*TASK STATEMENT:*
Render the stretch from the line containing "You are a computer-use agent. Screen" through the end of the lines as a two-column CSV with the columns text and answer. Give one row for each line paired with its answer, with each field in quotation marks and line breaks replaced by spaces.

(Some lines)
---

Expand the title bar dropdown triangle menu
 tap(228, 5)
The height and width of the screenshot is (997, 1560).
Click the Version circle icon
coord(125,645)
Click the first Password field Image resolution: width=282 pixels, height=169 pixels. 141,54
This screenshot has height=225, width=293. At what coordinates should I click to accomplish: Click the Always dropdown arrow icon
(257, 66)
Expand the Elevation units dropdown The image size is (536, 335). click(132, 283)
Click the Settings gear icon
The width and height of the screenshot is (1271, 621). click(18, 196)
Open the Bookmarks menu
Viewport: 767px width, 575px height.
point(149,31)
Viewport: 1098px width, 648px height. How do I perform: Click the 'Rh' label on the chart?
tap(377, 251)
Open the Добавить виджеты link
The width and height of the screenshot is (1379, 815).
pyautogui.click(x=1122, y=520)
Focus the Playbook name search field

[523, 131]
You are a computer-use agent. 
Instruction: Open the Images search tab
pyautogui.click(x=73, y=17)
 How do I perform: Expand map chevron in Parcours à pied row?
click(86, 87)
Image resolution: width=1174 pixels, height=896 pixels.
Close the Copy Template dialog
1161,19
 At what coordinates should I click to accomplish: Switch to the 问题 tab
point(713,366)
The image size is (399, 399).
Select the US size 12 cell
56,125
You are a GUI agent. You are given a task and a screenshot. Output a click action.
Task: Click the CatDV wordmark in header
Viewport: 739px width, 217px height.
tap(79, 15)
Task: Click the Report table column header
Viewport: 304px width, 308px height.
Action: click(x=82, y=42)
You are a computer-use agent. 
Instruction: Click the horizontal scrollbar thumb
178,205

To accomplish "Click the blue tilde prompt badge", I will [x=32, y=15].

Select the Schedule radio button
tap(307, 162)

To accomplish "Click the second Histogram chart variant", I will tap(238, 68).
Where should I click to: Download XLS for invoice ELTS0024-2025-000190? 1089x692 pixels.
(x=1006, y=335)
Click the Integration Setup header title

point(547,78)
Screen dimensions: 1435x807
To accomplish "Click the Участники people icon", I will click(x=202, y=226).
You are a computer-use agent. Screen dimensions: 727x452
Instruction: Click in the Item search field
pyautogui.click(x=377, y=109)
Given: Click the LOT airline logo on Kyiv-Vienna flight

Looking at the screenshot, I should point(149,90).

---

*OUTPUT:*
text,answer
"You are a computer-use agent. Screen dimensions: 727x452 Instruction: Click in the Item search field","pyautogui.click(x=377, y=109)"
"Given: Click the LOT airline logo on Kyiv-Vienna flight","Looking at the screenshot, I should point(149,90)."